* _Document extract_

What is Multiparametric MRI?
Multiparametric MRI is one of the latest and most effective tools employed to detect prostate cancer. It supplements ordinary MRI scans with additional imaging in order to provide radiologists with detailed anatomical information about the patient’s prostate gland. If a tumor is detected, multiparametric MRI allows radiologists to measure its size, map its position, determine its stage, estimate its Gleason score, and check whether it has spread beyond the prostate.
Multiparametric MRI Imaging Sequence
A multiparametric imaging sequence is comprised of three separate imaging techniques: T2-weighted MRI, diffusion-weighted MRI, and dynamic contrast-enhanced MRI.
T2-weighted MRI has been described as the “workhorse” of multiparametric MRI.2 A standard MRI creates 3D images by manipulating water molecules in human tissue, using magnetic fields and radio pulses. By altering the length of the pulse, radiologists can highlight certain types of tissue in the human body. A T2 pulse is especially beneficial at imaging cancerous tissue because of differences in water content.
T2-weighted MRI lets doctors examine all the anatomical zones within the prostate: the peripheral zone (closest to the rectum), the transitional zone (around the urethra), and the central zone (around the ejaculatory ducts). Tumors in the peripheral zone are easiest to spot – they show up as dark spots against a bright background – while cancers in the transitional zone are more difficult to see. On T2-weighted images, they are like dark, smudged charcoal.
Most importantly, T2-weighted MRI provides enough detail for radiologists to examine the shape and size of the tumor, and determine its stage. It also allows physicians to see if the cancer has spread to the surrounding structures, such as the bladder, urinary sphincter, and seminal vesicles.
Diffusion-weighted MRI measures the motion of water molecules inside the body. The medical term is ADC (apparent diffusion coefficient). Cancers have a low ADC because they restrict the movement of water. Once a cancer has been identified, its ADC can help determine how aggressive it is. Low ADC is correlated with higher Gleason scores and greater patient risk.
Dynamic Contrast-Enhanced MRI
Dynamic contrast-enhanced MRI uses contrast agents, injected into the blood stream, to make bodily tissues more visible on a scan. Contrast agents are not radioactive. They affect the spin of water molecules inside the prostate, which is one of the main sources of contrast in MRI images. After the exam, the agent is eliminated naturally through the kidneys.
Dynamic contrast-enhanced MRI allows radiologists to measure blood flow through the prostrate. As tumors grow, they develop abnormal blood vessels that can be identified by tracking blood circulation. Cancers also absorb contrast agents more quickly than healthy tissue, making them stand out more on an MRI.

* _Work instruction A_
Copy the passage on multiparametric MRI word for word, from "Multiparametric MRI is" to "dynamic contrast-enhanced MRI.".
* _Work instruction B_
According to the passage on multiparametric MRI, why do cancers have a low ADC? Answer in one to three sentences.
* _Work instruction C_
Answer these questions from the passage on multiparametric MRI:
(i) Which three imaging techniques make up a multiparametric imaging sequence?
(ii) Where is the peripheral zone of the prostate located?
(iii) How is the contrast agent eliminated from the body after the exam?
Use only the passage on multiparametric MRI and no other source.

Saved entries
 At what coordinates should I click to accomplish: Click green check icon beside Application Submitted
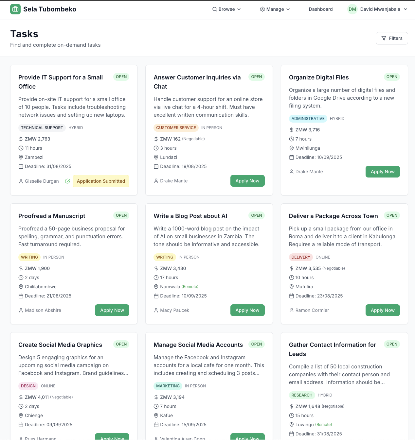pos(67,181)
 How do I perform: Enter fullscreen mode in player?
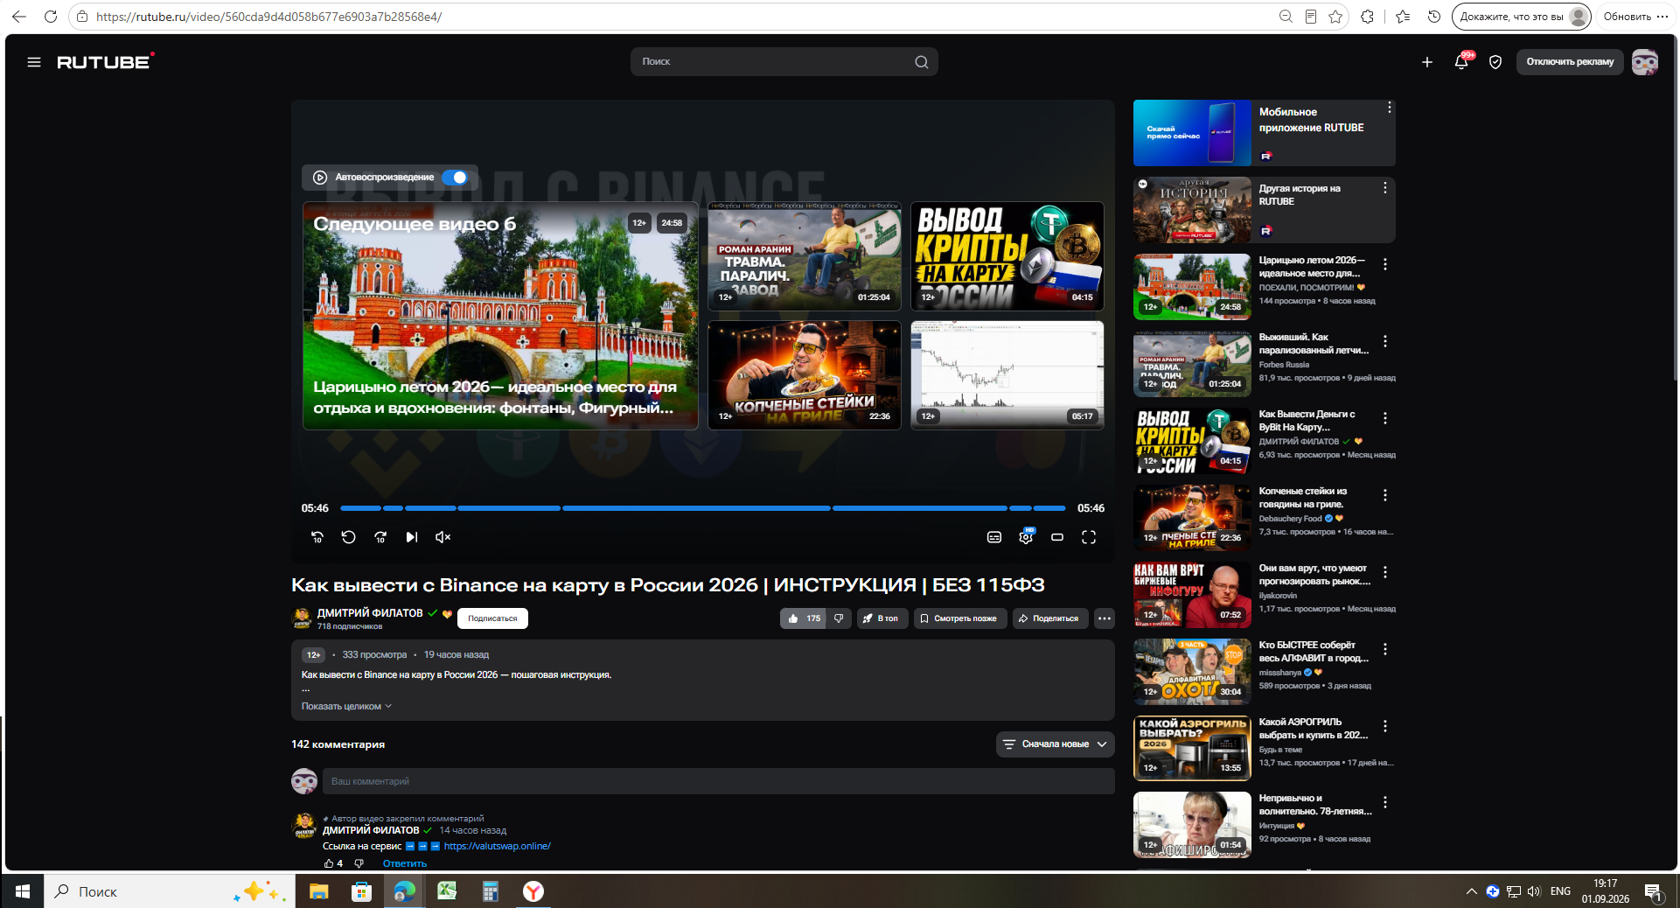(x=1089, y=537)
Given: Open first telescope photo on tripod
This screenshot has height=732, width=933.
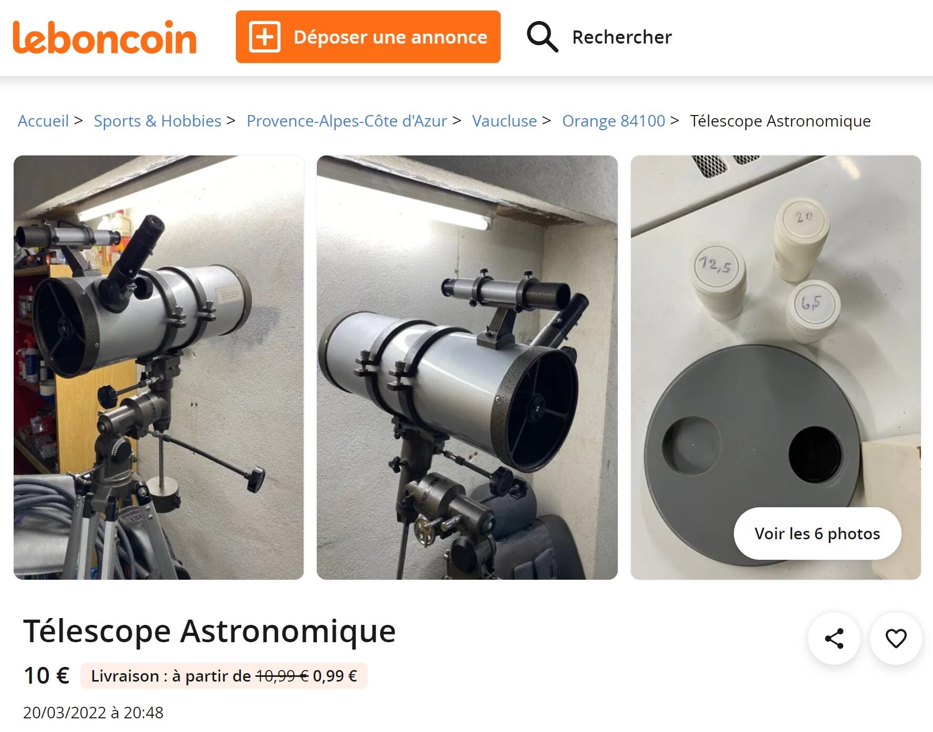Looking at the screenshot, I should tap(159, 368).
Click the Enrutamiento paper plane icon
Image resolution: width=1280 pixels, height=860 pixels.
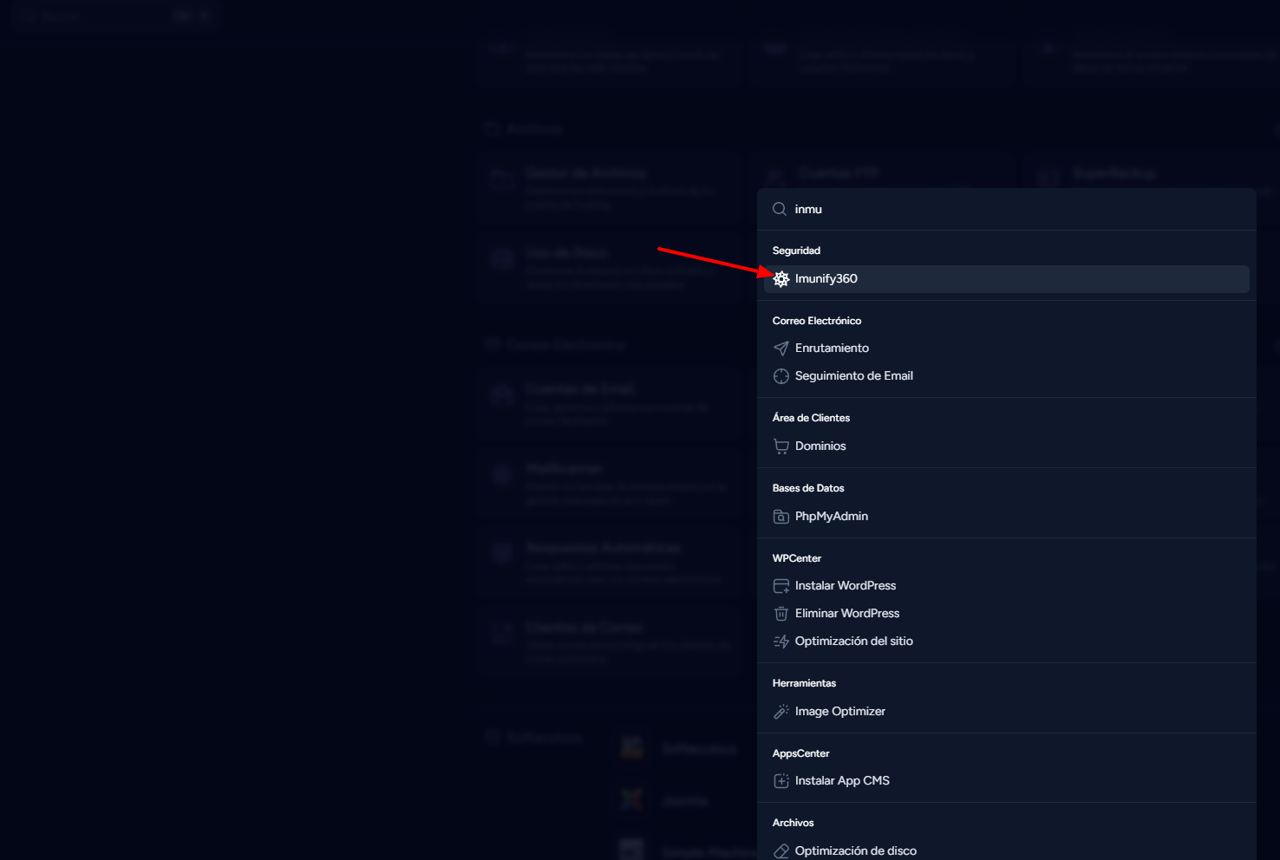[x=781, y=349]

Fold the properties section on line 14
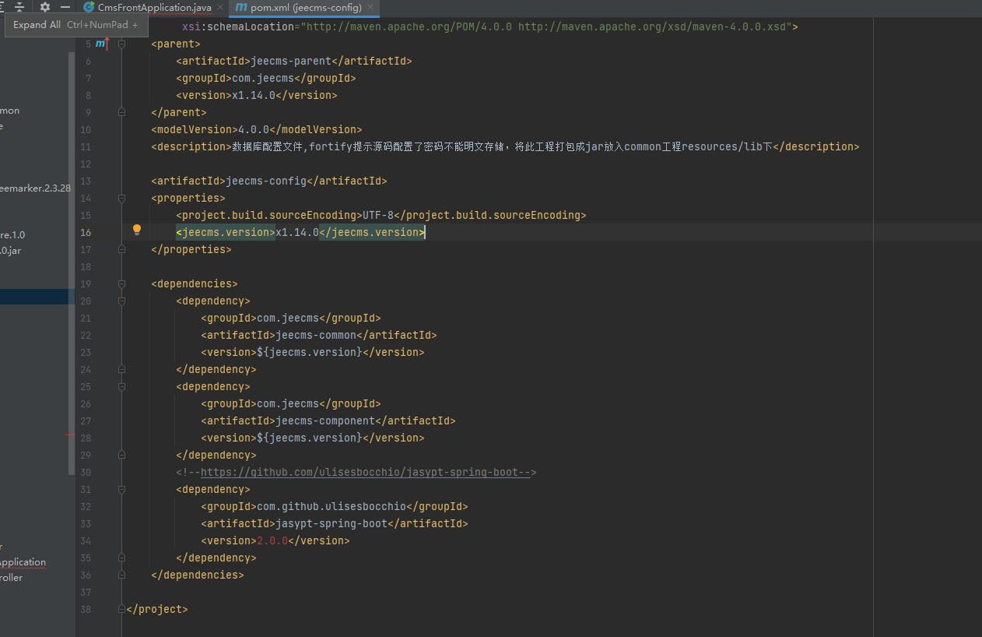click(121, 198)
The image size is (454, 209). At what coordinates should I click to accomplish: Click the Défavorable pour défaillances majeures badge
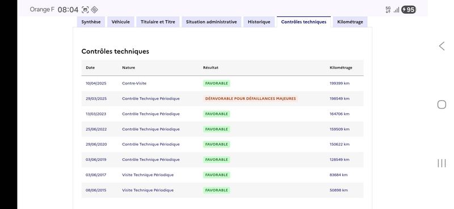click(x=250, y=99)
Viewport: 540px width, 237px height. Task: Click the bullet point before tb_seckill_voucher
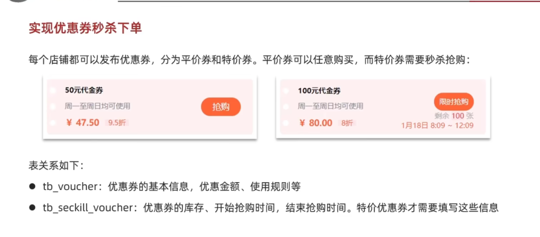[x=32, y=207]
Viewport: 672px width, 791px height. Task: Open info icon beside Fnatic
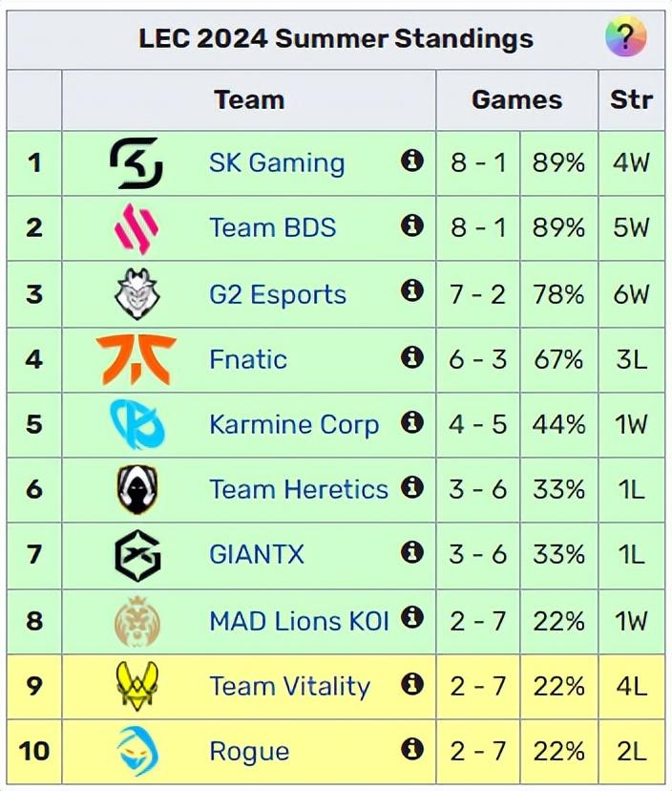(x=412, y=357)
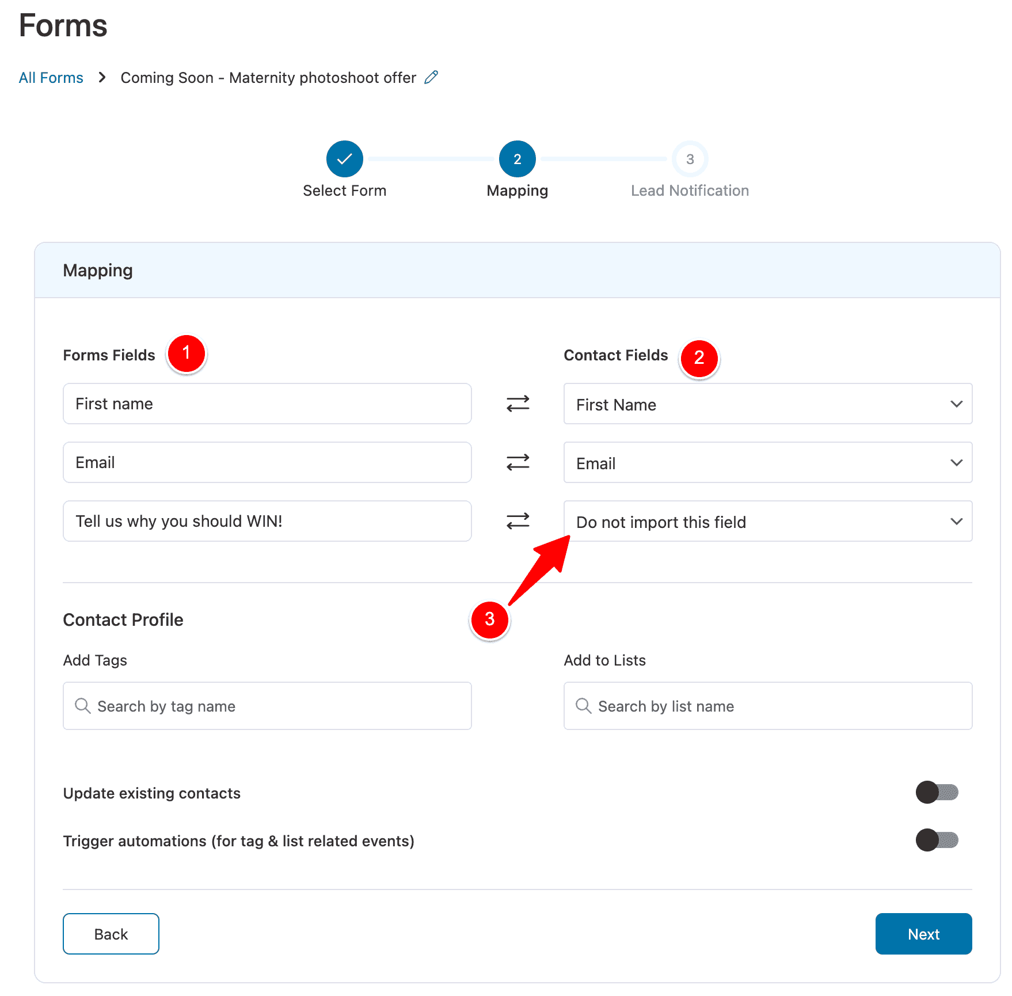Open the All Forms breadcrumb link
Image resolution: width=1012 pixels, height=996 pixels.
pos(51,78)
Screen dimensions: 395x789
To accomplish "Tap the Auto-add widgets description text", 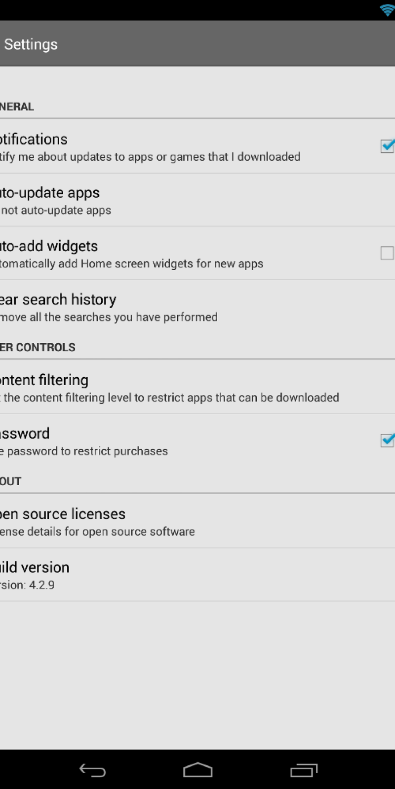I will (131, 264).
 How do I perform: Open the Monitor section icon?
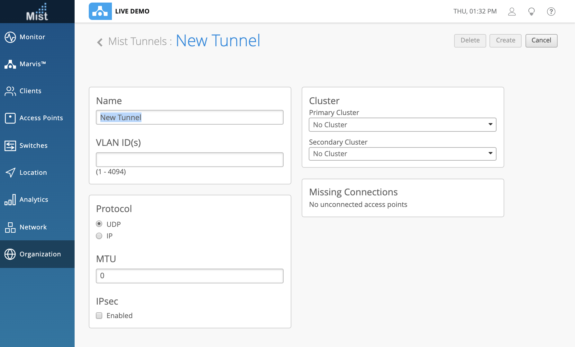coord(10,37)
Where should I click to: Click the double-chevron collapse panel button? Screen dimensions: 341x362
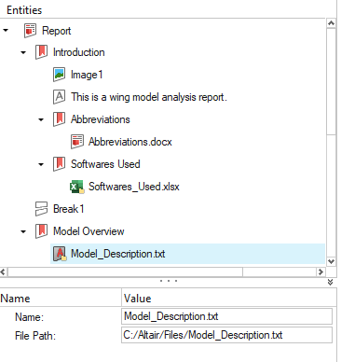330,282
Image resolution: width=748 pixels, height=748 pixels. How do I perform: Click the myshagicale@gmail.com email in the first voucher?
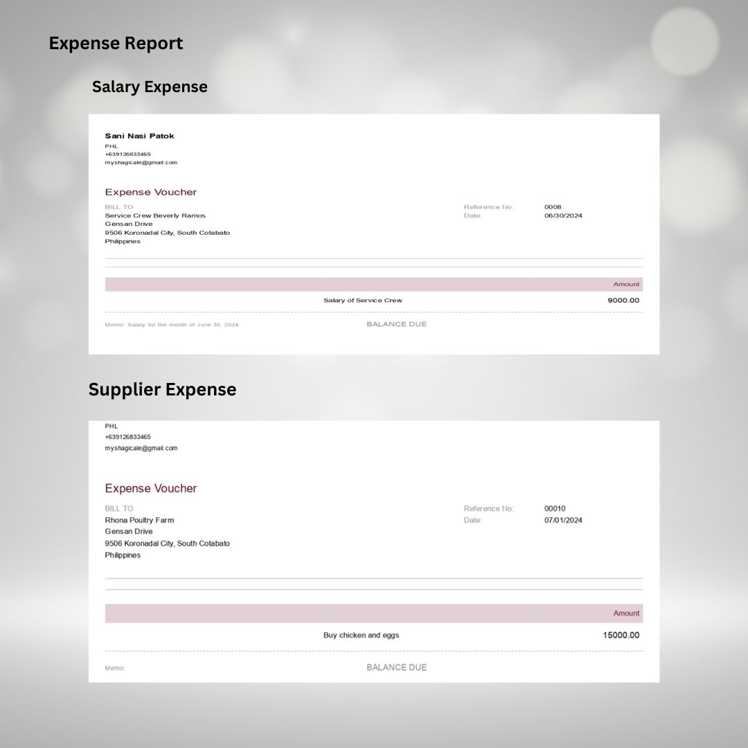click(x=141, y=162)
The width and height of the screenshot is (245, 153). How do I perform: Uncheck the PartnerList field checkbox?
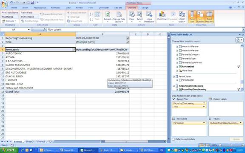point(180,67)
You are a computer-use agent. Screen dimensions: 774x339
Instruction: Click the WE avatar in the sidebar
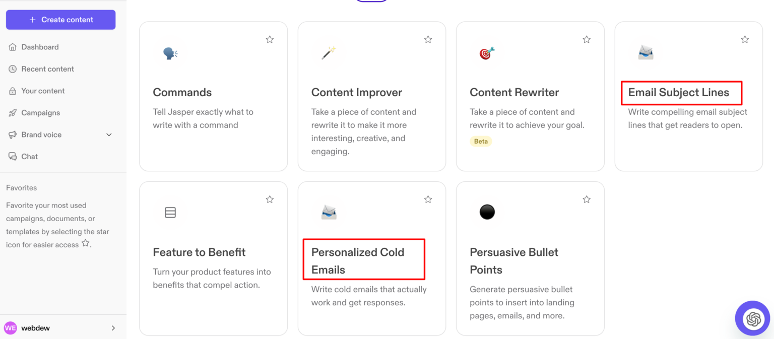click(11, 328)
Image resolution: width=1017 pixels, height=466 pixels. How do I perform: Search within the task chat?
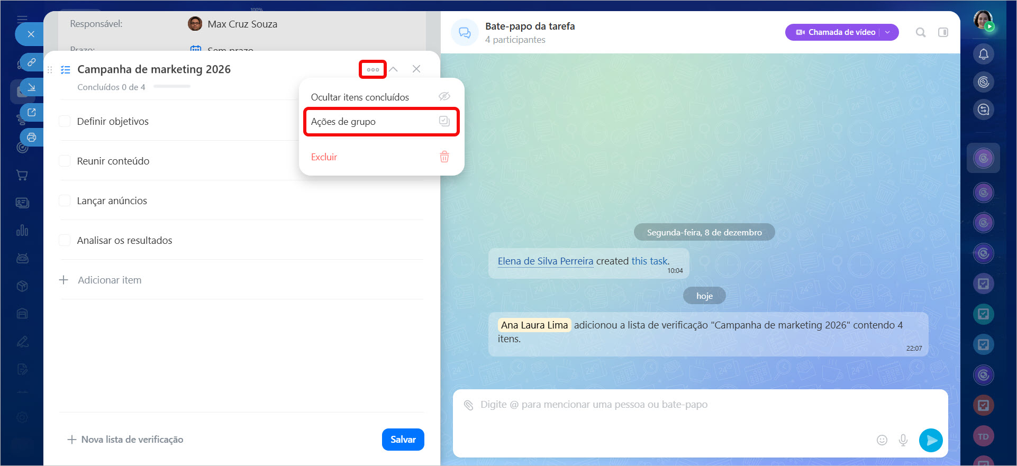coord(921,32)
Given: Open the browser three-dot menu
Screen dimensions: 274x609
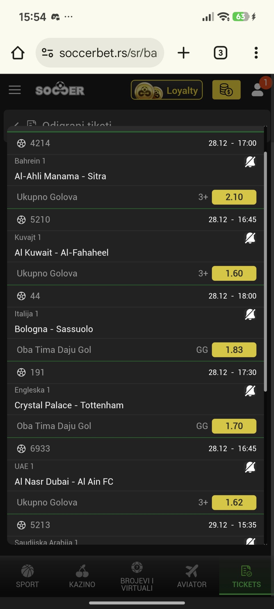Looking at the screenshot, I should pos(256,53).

* _Your response A_
Multiparametric MRI is one of the latest and most effective tools employed to detect prostate cancer. It supplements ordinary MRI scans with additional imaging in order to provide radiologists with detailed anatomical information about the patient’s prostate gland. If a tumor is detected, multiparametric MRI allows radiologists to measure its size, map its position, determine its stage, estimate its Gleason score, and check whether it has spread beyond the prostate.
Multiparametric MRI Imaging Sequence
A multiparametric imaging sequence is comprised of three separate imaging techniques: T2-weighted MRI, diffusion-weighted MRI, and dynamic contrast-enhanced MRI.

* _Your response B_
ADC, the apparent diffusion coefficient, measures the motion of water molecules inside the body. Cancers restrict the movement of water, so their ADC is low.

* _Your response C_
(i) T2-weighted MRI, diffusion-weighted MRI, and dynamic contrast-enhanced MRI.
(ii) Closest to the rectum.
(iii) Naturally, through the kidneys.